#### [Problem details]
Beginning with the line that includes "Viewport: 1456px width, 819px" and ending with the last line of the entries below, set down each line exactly; include no pictures.

++++ Data listing ++++

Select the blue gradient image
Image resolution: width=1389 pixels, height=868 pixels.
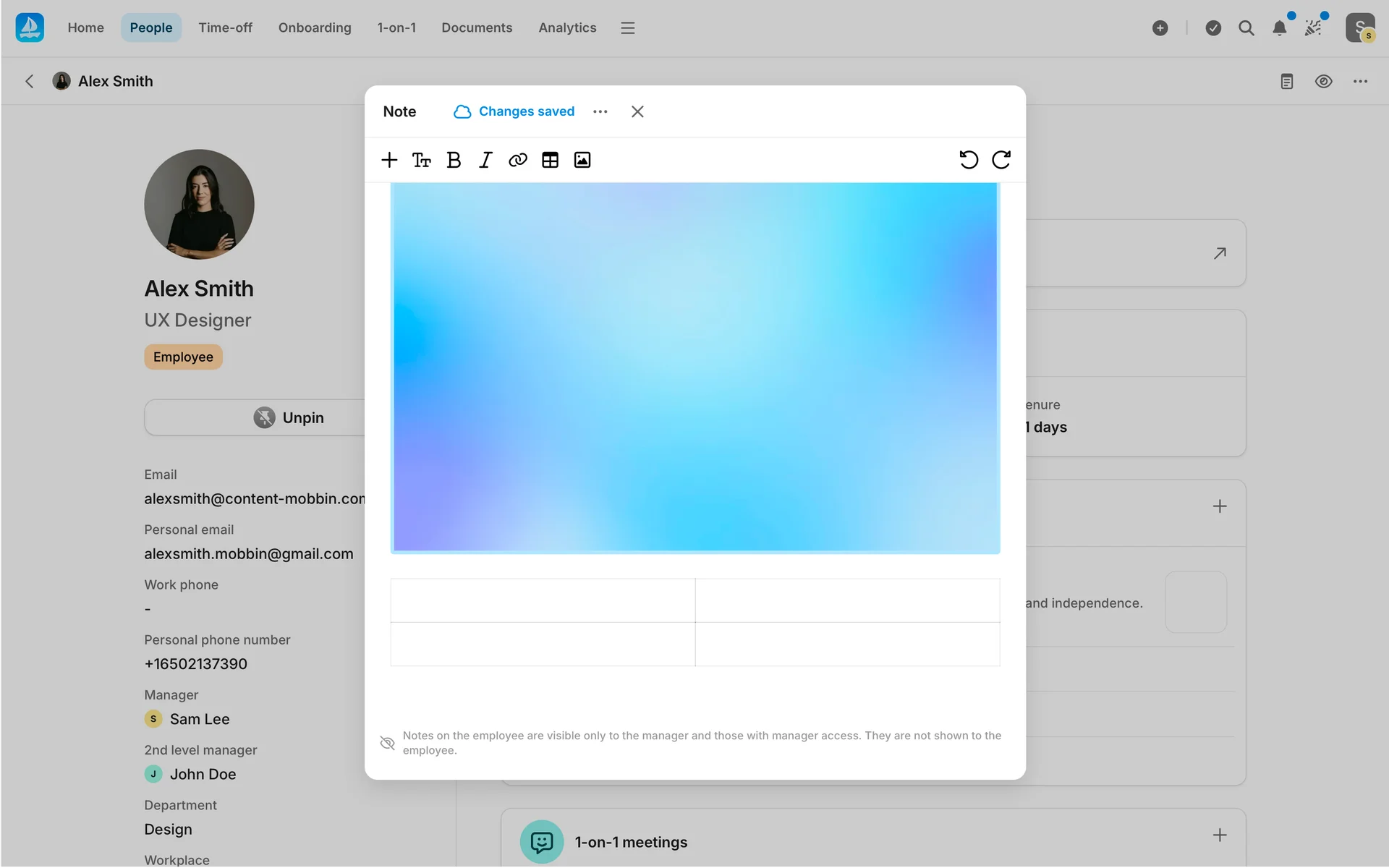click(695, 367)
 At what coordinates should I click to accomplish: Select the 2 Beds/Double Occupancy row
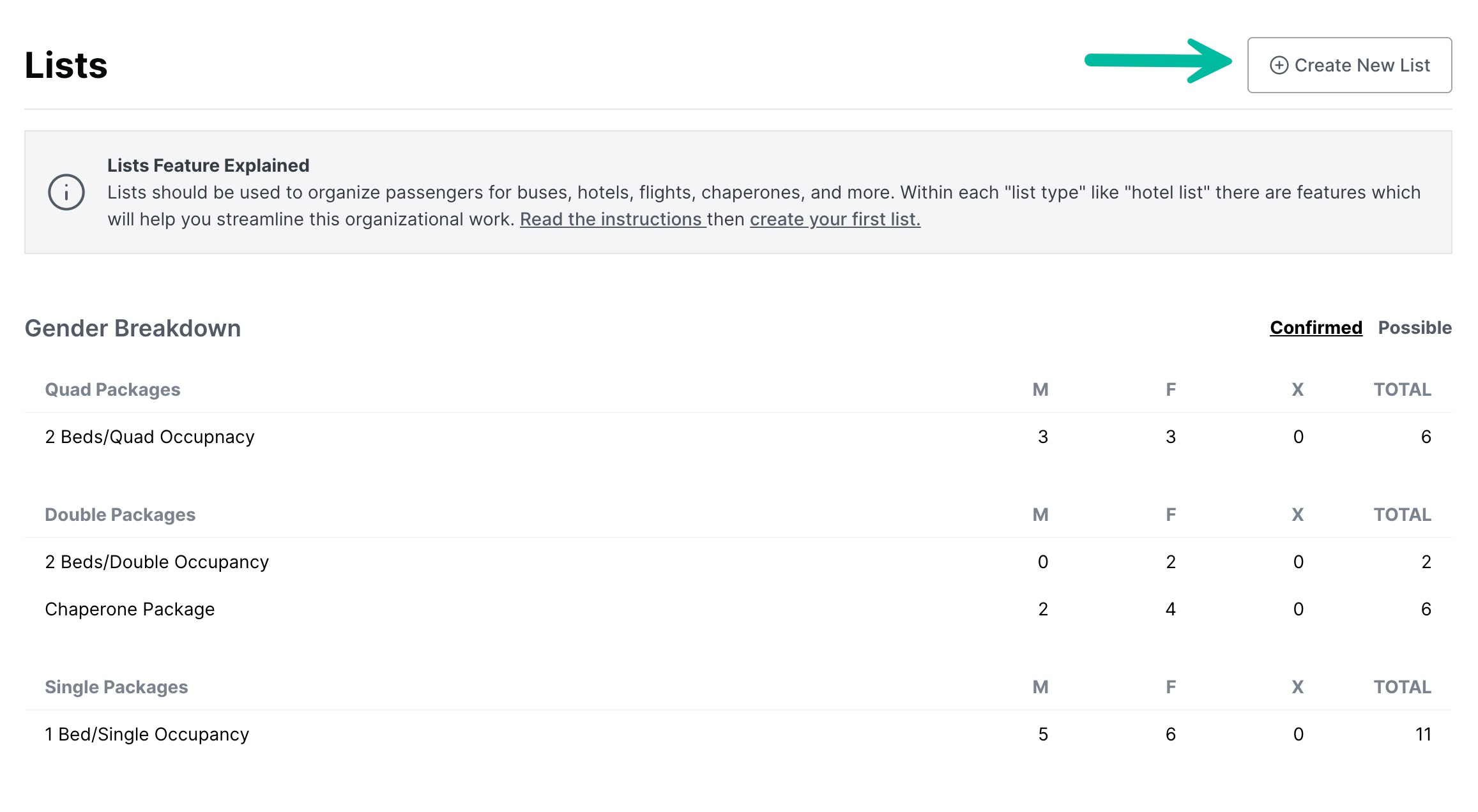(156, 562)
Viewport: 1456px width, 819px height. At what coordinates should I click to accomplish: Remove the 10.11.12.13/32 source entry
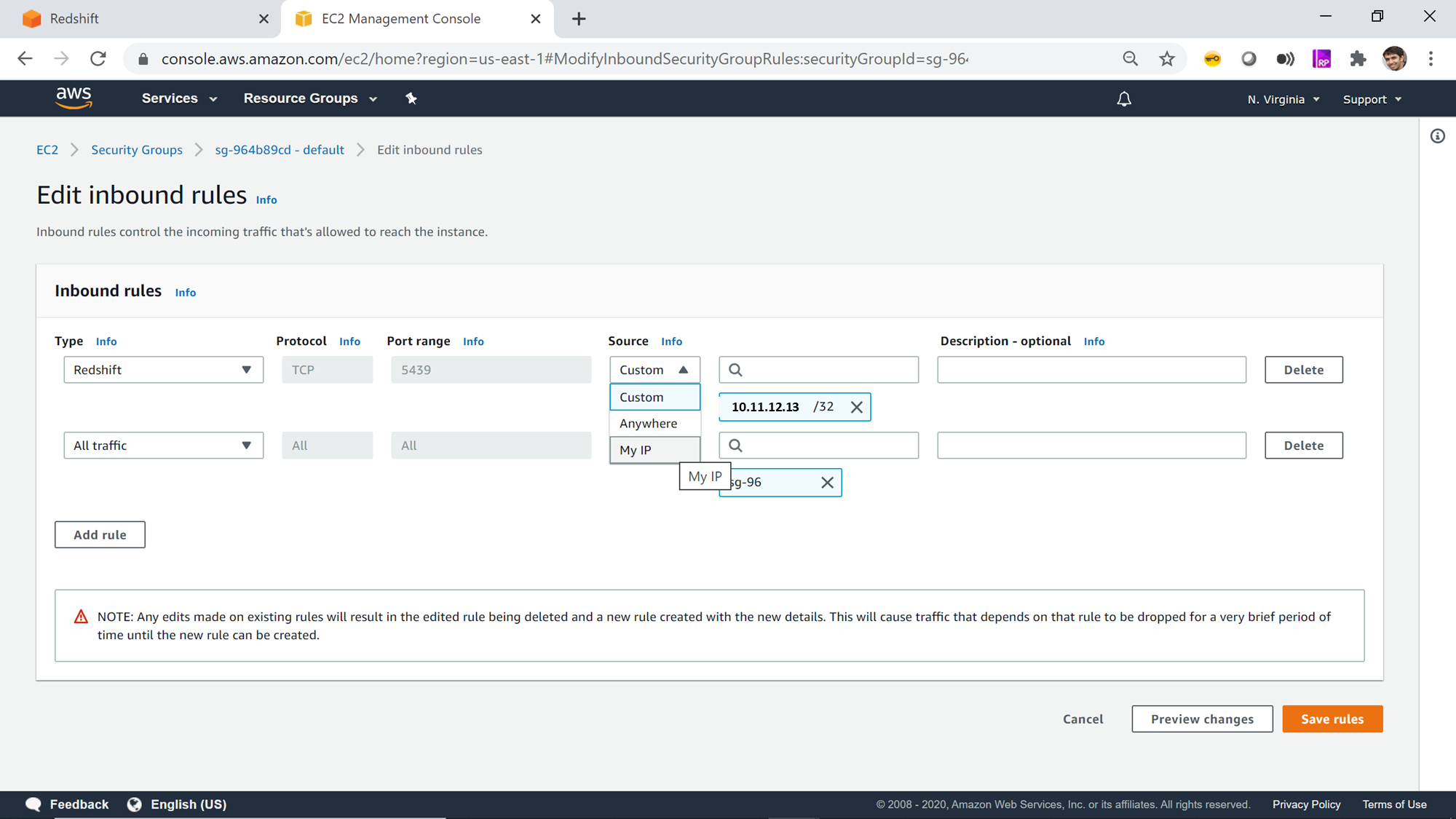pos(857,407)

++++

#### [Response to this exercise]
Viewport: 1456px width, 819px height. At what coordinates should I click to accomplish: Remove the 10.11.12.13/32 source entry
pos(857,407)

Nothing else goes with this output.